Requirement:
Up to and including the line that contains "Given: Click the www.ht88.com watermark URL", return every line from the start of the data, unchanged.

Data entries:
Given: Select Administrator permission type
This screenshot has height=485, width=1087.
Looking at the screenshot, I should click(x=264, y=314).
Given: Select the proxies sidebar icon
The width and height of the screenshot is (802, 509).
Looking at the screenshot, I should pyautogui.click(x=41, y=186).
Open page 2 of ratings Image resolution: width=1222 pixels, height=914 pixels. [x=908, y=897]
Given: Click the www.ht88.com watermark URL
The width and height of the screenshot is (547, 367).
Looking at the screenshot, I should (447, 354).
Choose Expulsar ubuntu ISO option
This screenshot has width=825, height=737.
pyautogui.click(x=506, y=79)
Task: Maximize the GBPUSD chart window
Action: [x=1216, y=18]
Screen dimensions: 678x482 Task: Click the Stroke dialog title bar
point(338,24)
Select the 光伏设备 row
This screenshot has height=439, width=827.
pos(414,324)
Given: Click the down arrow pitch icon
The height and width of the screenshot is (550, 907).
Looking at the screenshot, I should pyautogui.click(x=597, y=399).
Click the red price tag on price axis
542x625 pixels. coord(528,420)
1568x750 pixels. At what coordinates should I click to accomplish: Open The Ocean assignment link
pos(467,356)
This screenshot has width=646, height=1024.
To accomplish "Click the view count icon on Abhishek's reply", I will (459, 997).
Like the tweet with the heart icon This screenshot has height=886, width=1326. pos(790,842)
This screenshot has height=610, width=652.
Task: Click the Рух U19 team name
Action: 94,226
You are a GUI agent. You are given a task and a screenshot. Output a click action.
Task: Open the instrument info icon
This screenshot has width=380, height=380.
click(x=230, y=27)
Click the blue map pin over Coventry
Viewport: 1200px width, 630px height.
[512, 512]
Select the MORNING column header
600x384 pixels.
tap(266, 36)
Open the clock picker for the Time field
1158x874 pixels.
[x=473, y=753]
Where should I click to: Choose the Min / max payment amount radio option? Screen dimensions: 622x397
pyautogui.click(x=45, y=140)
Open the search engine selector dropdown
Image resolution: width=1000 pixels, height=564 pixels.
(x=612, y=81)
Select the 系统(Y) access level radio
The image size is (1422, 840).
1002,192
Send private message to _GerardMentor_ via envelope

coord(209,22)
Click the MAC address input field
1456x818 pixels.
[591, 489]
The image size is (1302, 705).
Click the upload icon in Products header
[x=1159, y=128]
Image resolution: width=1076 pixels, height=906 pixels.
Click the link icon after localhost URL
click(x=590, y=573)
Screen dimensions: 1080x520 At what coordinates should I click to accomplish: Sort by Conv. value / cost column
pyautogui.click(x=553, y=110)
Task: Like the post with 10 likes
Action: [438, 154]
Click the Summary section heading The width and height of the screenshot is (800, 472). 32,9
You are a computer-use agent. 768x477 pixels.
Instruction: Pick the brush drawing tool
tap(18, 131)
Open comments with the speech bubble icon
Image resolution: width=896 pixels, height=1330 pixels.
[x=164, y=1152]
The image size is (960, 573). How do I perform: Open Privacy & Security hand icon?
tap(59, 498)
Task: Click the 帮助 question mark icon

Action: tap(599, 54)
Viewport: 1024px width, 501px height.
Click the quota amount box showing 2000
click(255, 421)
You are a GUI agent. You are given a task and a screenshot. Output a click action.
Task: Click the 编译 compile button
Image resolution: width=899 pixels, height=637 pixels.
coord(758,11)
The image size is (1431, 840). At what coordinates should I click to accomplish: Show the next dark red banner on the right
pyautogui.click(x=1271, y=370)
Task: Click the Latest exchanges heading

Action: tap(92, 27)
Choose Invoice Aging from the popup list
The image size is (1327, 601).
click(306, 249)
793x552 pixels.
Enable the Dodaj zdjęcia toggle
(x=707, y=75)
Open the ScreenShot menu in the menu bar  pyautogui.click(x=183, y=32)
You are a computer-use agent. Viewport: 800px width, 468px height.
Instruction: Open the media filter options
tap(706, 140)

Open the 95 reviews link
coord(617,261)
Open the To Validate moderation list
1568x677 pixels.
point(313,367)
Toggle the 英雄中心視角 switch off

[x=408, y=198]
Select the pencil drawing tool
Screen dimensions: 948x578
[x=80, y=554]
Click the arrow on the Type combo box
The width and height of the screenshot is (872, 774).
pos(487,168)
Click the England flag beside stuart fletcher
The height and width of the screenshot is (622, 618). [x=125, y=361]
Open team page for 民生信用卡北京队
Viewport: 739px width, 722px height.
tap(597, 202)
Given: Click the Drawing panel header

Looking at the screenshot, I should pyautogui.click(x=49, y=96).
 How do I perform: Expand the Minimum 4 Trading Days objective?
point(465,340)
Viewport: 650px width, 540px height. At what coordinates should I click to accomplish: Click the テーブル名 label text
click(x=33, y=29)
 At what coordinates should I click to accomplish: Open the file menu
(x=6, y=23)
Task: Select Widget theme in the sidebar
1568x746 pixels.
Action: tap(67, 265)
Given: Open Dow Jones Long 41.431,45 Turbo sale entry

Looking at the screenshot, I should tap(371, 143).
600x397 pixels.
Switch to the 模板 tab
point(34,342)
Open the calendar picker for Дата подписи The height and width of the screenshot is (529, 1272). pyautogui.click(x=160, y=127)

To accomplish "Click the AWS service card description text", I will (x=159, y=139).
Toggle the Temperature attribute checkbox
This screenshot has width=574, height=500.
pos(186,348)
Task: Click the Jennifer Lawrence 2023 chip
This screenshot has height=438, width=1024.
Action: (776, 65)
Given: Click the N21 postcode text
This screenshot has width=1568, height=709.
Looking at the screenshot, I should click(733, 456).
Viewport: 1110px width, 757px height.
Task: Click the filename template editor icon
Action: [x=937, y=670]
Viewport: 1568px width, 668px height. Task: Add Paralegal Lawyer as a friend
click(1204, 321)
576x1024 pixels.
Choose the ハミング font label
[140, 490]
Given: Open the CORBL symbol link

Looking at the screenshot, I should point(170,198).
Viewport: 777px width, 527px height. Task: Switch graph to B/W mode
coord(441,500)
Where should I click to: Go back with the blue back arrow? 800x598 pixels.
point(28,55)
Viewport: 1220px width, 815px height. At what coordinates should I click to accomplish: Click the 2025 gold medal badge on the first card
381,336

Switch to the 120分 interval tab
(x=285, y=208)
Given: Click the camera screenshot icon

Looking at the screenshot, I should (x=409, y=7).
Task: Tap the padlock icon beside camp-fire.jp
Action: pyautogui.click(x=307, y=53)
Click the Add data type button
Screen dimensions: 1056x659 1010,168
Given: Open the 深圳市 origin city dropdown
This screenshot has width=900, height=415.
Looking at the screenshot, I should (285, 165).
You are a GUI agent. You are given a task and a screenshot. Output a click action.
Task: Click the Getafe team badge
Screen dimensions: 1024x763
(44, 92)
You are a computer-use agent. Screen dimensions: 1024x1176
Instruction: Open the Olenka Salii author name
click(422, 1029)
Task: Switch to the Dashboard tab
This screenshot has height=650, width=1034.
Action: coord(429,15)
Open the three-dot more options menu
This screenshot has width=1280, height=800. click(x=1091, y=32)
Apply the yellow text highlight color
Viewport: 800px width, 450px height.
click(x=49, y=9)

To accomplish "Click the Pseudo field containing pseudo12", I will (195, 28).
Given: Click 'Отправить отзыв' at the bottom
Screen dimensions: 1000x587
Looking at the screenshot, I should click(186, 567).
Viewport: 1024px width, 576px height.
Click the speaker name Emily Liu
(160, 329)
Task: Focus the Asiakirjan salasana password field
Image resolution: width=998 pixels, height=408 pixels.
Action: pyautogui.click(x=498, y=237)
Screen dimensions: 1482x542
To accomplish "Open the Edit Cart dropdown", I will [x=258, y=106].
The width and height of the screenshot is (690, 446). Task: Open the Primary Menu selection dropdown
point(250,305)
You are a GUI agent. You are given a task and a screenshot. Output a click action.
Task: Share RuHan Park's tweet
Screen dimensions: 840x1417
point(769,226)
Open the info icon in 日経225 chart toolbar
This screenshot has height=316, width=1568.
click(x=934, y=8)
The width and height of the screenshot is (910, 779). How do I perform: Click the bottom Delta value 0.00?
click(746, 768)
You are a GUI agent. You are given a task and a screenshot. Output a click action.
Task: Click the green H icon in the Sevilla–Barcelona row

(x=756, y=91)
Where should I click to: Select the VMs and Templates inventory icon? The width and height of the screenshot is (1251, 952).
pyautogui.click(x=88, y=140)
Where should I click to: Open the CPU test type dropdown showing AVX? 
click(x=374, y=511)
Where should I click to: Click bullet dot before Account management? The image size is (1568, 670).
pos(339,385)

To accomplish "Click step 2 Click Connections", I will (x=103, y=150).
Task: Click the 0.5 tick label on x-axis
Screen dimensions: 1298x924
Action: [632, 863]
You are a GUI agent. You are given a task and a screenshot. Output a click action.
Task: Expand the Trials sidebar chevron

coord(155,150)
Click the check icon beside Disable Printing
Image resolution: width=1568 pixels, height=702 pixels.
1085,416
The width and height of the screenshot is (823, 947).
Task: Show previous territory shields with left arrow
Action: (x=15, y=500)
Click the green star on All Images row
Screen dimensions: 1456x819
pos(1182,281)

Written reply:
Given: Select Administrator permission type
This screenshot has height=485, width=1087.
Looking at the screenshot, I should click(x=264, y=314).
Given: Select the proxies sidebar icon
The width and height of the screenshot is (802, 509).
Looking at the screenshot, I should pyautogui.click(x=41, y=186).
Open page 2 of ratings Image resolution: width=1222 pixels, height=914 pixels. [x=908, y=897]
Given: Click the www.ht88.com watermark URL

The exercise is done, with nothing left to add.